Passage
Thursday 23 June 2011

On Life.

Josie tilted her head to the side and a whimpering sound came out, instead of her own voice.  Clearing her throat and struggling to try again, finally ...

I’m sorry, she says.  I think I’ve misunderstood?

The blurred face in front of her shook his head again.  In a sympathetic gesture, he reached out to take her hand, to steady her as her knees shook.  It felt as though she had just run the final miles of a marathon.  Her heart beating so fast it could be seen outside of her sweater. Her legs as jelly and her hands shaking, with cold sweat pooling.

He was just here.  I just talked to him.  What do you mean?  This can’t be?

He steadied her again, this time a bit more firmly.  Asking her to sit down, to just please sit down.

You have it all wrong.  You are wrong!
 
Inside, she began to ache so quickly.  She understood.  She realized that is indeed what it feels like to lose life.  To have life taken away from you so suddenly.

Pixel coordinate grounding data:

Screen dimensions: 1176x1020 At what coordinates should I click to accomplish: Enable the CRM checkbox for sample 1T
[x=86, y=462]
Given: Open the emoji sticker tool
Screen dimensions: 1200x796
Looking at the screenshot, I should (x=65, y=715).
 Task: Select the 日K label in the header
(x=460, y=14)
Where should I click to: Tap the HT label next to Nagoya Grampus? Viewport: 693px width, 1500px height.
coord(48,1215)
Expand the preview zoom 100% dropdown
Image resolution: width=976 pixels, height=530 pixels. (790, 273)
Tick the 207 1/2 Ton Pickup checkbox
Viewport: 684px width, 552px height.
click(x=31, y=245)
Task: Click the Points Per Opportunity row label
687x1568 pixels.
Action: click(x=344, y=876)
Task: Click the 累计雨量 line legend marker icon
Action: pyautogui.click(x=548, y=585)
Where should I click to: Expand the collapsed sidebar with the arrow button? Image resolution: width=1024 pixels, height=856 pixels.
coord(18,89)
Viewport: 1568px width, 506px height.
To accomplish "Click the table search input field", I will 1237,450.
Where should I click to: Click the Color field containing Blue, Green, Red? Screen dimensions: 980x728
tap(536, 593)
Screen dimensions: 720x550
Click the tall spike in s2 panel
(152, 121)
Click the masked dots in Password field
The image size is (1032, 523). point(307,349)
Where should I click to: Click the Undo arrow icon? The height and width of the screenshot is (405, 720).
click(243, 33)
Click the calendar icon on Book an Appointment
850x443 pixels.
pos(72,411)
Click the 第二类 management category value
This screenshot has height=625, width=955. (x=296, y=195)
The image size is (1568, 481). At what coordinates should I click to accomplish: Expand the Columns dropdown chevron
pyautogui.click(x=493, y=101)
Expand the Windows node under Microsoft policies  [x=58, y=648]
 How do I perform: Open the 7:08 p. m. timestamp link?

Aim of the exercise
Can you print everything in the "On Life" passage from "The blurred face" down to "you so suddenly.", word for word?

Task solution
The blurred face in front of her shook his head again.  In a sympathetic gesture, he reached out to take her hand, to steady her as her knees shook.  It felt as though she had just run the final miles of a marathon.  Her heart beating so fast it could be seen outside of her sweater. Her legs as jelly and her hands shaking, with cold sweat pooling.

He was just here.  I just talked to him.  What do you mean?  This can’t be?

He steadied her again, this time a bit more firmly.  Asking her to sit down, to just please sit down.

You have it all wrong.  You are wrong!
 
Inside, she began to ache so quickly.  She understood.  She realized that is indeed what it feels like to lose life.  To have life taken away from you so suddenly.